Harry abriu um de seus sorrisos brilhantes, um que fez Severus mal acreditar que era por sua causa. E sim, o Mestre de Poções tinha aquele fantasma dentro de si, aquele que não o deixava acreditar:
– E você também pode desistir, se quiser. Digo, se achar que cometeu um erro, eu vou entender.
– Não, Severus, isso nunca. – Harry apertou a mão dele. – Agora que estou aqui com você, não vou desistir até você me expulsar de sua vida.
– E seus amigos? O que eles pensam disso tudo?
– Ainda não falei nada sobre o que está acontecendo. Na verdade, eles nunca souberam. Oh, bom, provavelmente Hermione tenha adivinhado.
– Ah, sim. Poucas coisas escapam à Srta. Granger. – A um olhar de Harry, ele corrigiu, com meneio de cabeça. – Desculpe. É Sra. Weasley, fato confirmado por uma pequena criatura de três anos e um cabelo muito ruivo chamada Percival, se não me engano.
– Isso mesmo, Percival, mas ele só tem dois anos. Eu estava pensando em organizar um pequeno jantar e convidá-los.

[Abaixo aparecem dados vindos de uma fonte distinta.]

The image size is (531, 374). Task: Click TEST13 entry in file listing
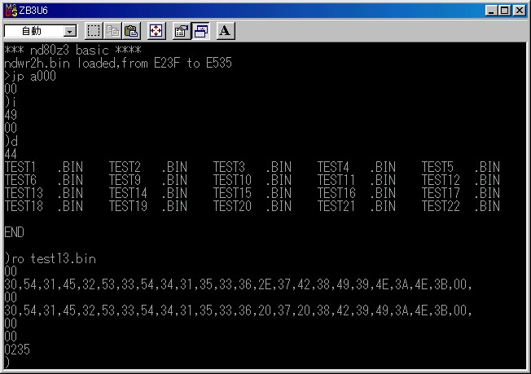click(24, 193)
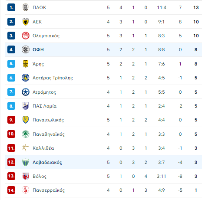Click the Παναθηναϊκός green clover crest
The width and height of the screenshot is (202, 200).
(x=26, y=134)
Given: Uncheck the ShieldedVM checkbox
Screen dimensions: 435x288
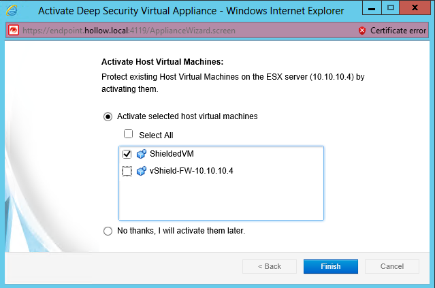Looking at the screenshot, I should click(127, 155).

Também chamar Neville e Ginny. O que você acha? Gostaria de chamar alguém?
– Esse jantar vai ser... nossa... apresentação oficial?
– Só para os amigos mais íntimos. Por isso, se tem alguém que queira chamar...

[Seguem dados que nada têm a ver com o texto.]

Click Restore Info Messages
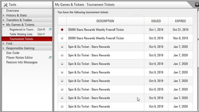Screen dimensions: 199x112 (22, 62)
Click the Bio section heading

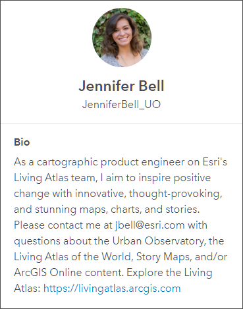point(22,142)
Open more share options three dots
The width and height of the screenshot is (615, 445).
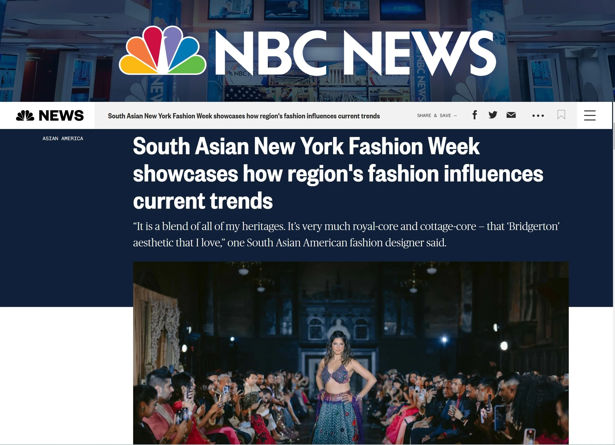(538, 116)
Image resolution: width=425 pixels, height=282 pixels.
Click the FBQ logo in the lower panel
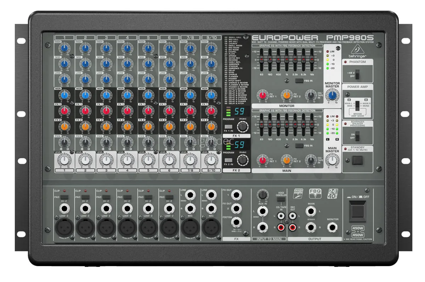click(315, 192)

Severus mal escondia o sorriso sarcástico.
– Francamente, creio que tudo sairá bem mais satisfatório se deixarmos os meus amigos bem longe desse jantar. Afinal, os que não estão mortos, estão em Azkaban.
Era para ser um comentário irônico, mas terminou saindo amargo. Harry mais uma vez pegou a mão de Severus:
– Eu sei que você fez escolhas das quais se arrepende. Mas sei também que você passou o diabo para fazer a coisa certa e consertar o estrago.
Severus não respondeu, apenas olhou Harry, e o rapaz quase perdeu a respiração com a intensidade do brilho dos negros olhos. Para aliviar o clima, ele deu um tapinha no braço e fez um ar exagerado de resignação.
– Só sei que meu jantar vai ser um fracasso antes mesmo de começar. Não sei o que vou fazer para superar esse jantar de gourmet.
– Se você quiser ajuda, ofereço meus humildes serviços.
– Sério? – O sorriso de Harry podia iluminar todo o mundo bruxo por dias. – Sev, ia ser ótimo!
– Excelente, temos nosso projeto para sábado à noite. E enquanto estamos falando em projetos conjuntos, posso lhe pedir que se restrinja a usar esse... nome... er, afetuoso... apenas entre nós?
– Que nome? Sev? Se não gostar, posso chamá-lo de Severus.
– Na verdade, eu preferiria. Um dos tais amigos costumava me chamar de Príncipe Sev, como forma especial de zombaria. Mas quando você fala... não soa desse jeito.
– Não, é um nome afetuoso, como você mesmo disse.
Eles trocaram sorrisos, e Severus se ergueu, recolhendo os pratos:
– Se você já terminou a entrada, podemos prosseguir ao prato principal. Gostaria de um pouco de Gouda para abrir o paladar? – Pegou um prato com uns pedaços do queijo branco e macio já cortado.
– O que você achar melhor. – Harry mordiscou um pedaço de Gouda, confessando: – Estou curioso para saber que prato misterioso é esse.
– Não fique com suas expectativas muito elevadas. – Severus falou, da cozinha. – Na verdade, é um prato relativamente simples.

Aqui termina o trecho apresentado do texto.